Rédiger et terminer cet article de la manière à ce qu’il parle au plus grand nombre sera pour moi un article parfait. Il ne le sera pas pour plein d’autres, tout comme mon blog MonBonPote. Certain(e)s me disent pourtant qu’il est parfait, d’autres n’en pensent rien. Tout dépend du contexte émotionnel dans lequel on se situe.

Tout n’est qu’une question de sentiment de satisfaction et de bonheur rien d’autre (« Le bonheur parfait s’use vite »).

L’imperfection est justement de rechercher à être parfait, et inversement, car c’est aussi une perfection de pas aspirer à être parfait.
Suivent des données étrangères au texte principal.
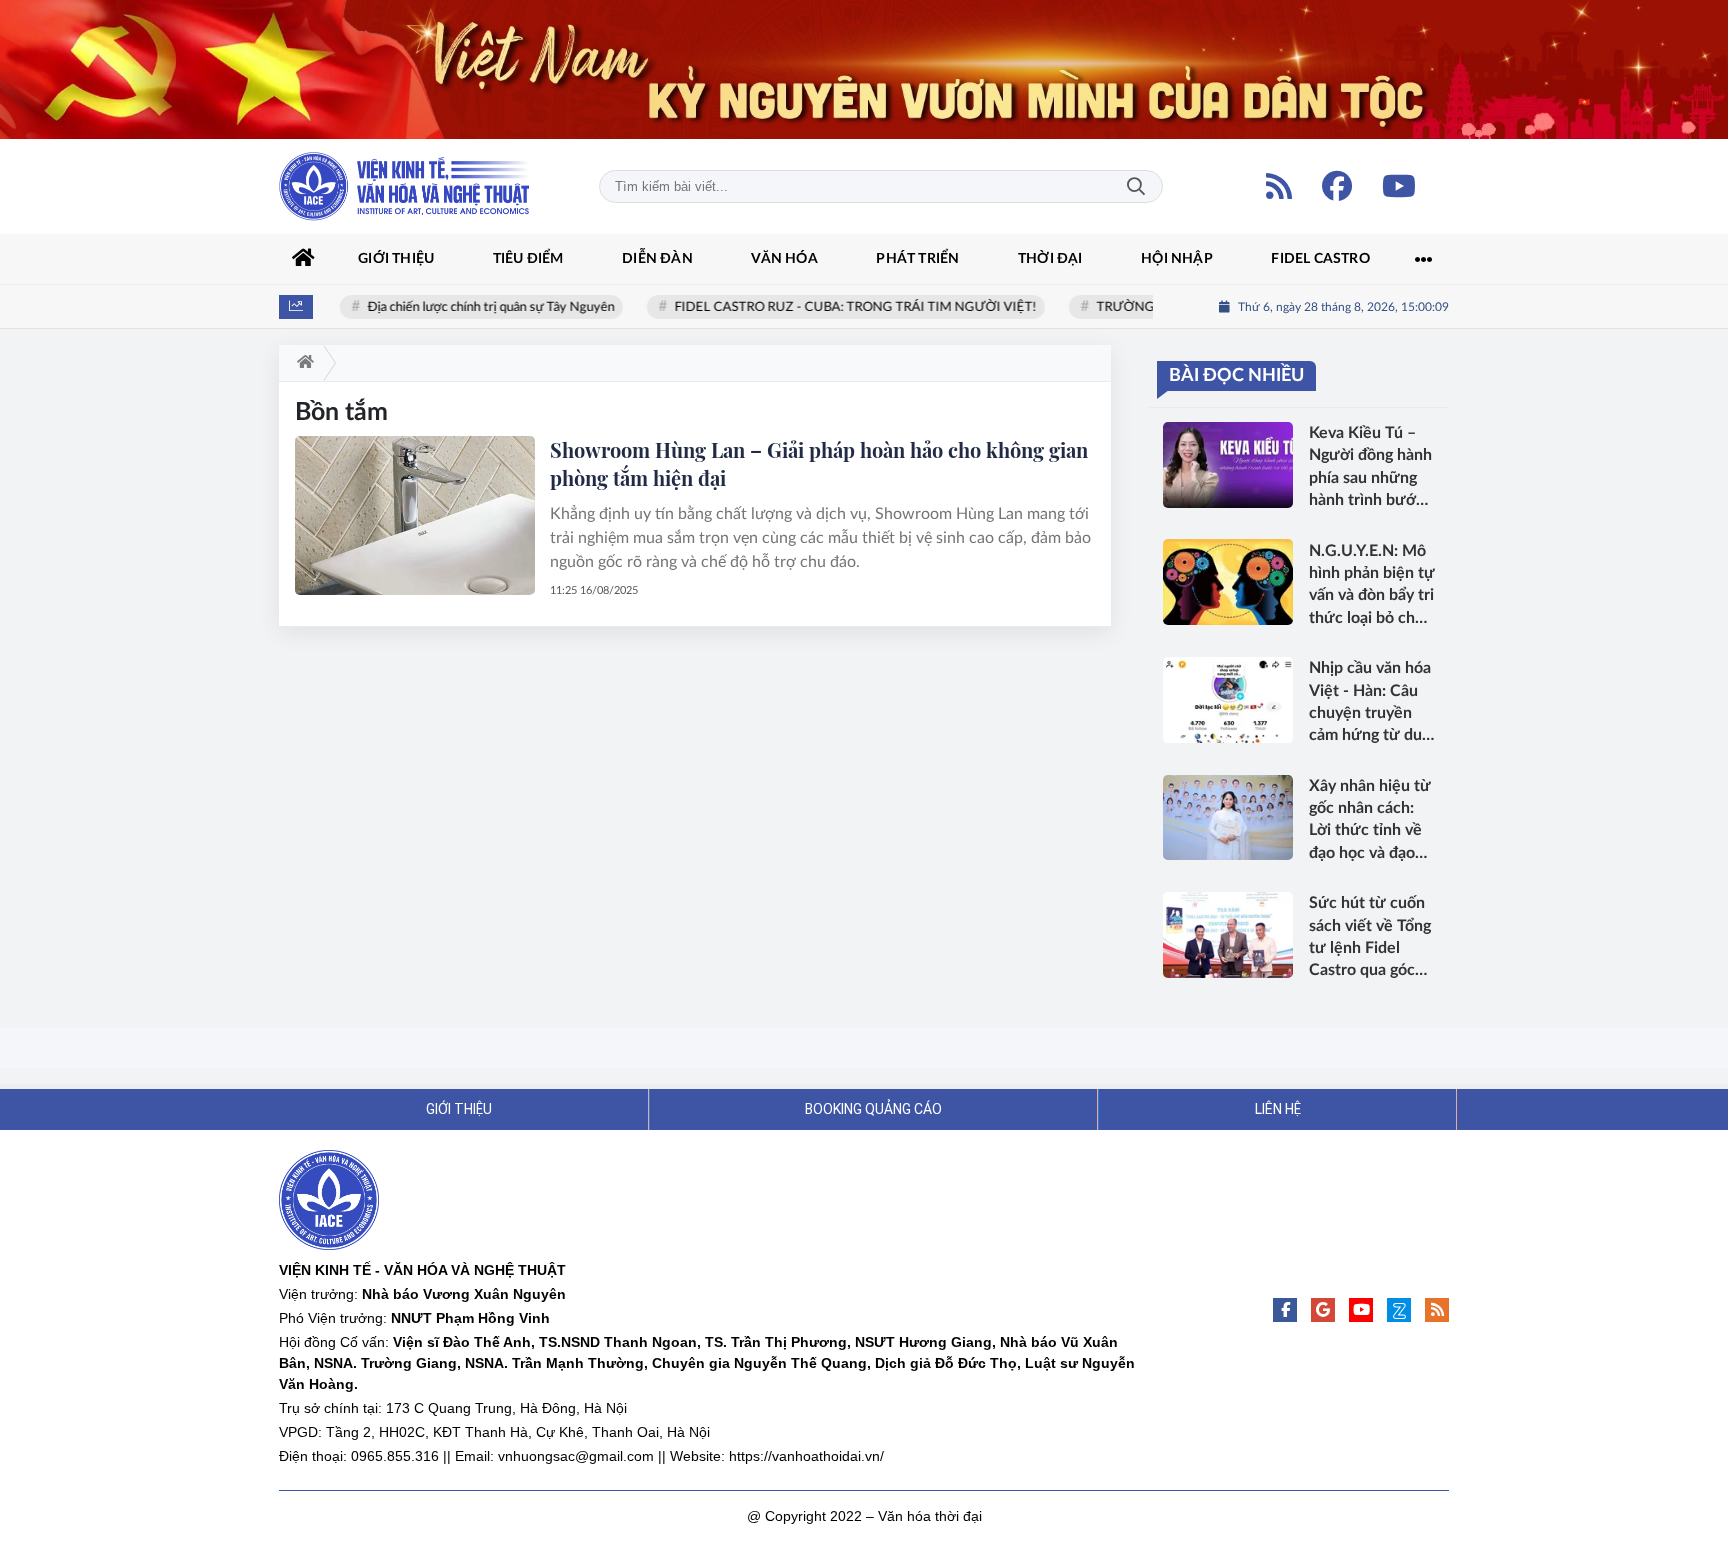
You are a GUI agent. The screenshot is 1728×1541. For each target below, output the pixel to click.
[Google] (1323, 1310)
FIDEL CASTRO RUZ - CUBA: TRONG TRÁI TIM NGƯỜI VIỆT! (837, 307)
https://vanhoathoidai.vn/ (806, 1456)
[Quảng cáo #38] (864, 69)
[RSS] (1279, 186)
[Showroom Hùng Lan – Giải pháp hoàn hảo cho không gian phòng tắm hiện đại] (415, 515)
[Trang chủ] (304, 259)
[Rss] (1437, 1310)
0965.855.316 (395, 1456)
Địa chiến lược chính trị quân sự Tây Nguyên (472, 307)
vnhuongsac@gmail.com (576, 1456)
Vous me suivez toujours ?

Quand je regarde la définition du mot parfait, il n’y a aucune référence (à part une crème glacée). Cela voudrait peut-être dire que tous ont échoué à la quête de la perfection ? On se berce tous d’illusions et on tourne le dos aux règles naturelles, parce qu’on recherche à la fois la perfection et l’imperfection, plutôt que de cultiver les joies simples, les pensées normales et élémentaires qui sont inhérentes à une vie équilibrée et donc satisfaisante.

Ne cherchez plus, alors, à vouloir tout contrôler et laissez plutôt s’exprimer votre part de parfaite imperfection… dans les limites de l’acceptable ! Alors entre la perfection et l’imperfection, choisissons… les deux ! … Parfait !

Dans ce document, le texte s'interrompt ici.